Our #BehavioralHealthChampion interview series continues with Assembly Republican Leader Marie Waldron. Asm. Waldron echoed the sentiments we heard from Sen. Pat Bates — also a Republican — that behavioral health is a bipartisan issue in California.
“I’ve been seven years in the legislature and we’re still talking about the same things and the access to care and lack of providers and the training and the certifications for new workforce for mental health. It’s ongoing and at some point we have to make the tough decisions and get working on it.“
How BHA can help: “The dialogue is important. Like I mentioned earlier, it’s a bipartisan issue, so it gets a lot of … the Assembly members and the Senators talking about it, meeting with groups. It’s always helpful [when] your coalitions speak with us and educate us because, as legislators, we’re by no means experts. We’re not out there in the field on a day-to-day basis dealing with the issues and with the patients. One of the big things that would help us is, how do we overcome some of the barriers?”

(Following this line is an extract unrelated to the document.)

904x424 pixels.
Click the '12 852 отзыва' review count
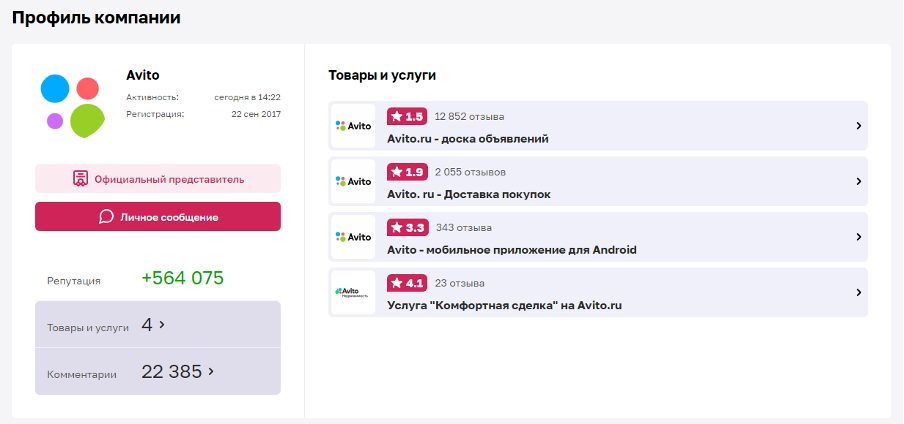469,116

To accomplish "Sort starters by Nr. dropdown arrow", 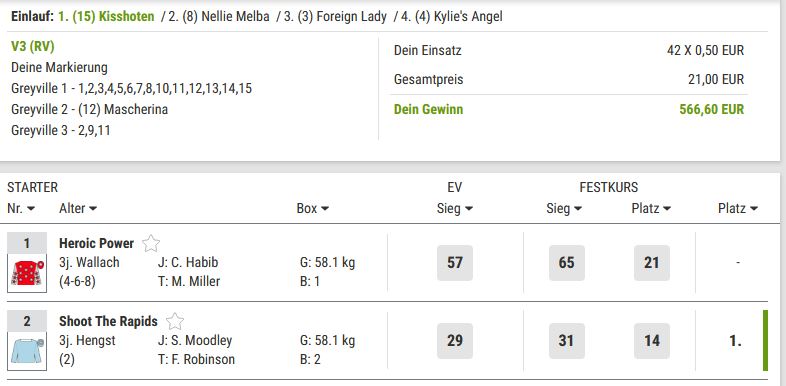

Making treatment a priority: “Looking at how do we encourage folks with mental illness to actually go into treatment without forcing them in, at the point where they’re a danger to themselves and others. So, it’s that conversation that we don’t have enough of. People can point fingers, “Oh they’re homeless. They’re mentally ill.” But what about their human dignity? People who knew them before would realize that’s not them. If there’s a way to get them into treatment, they become the person they were meant to be.”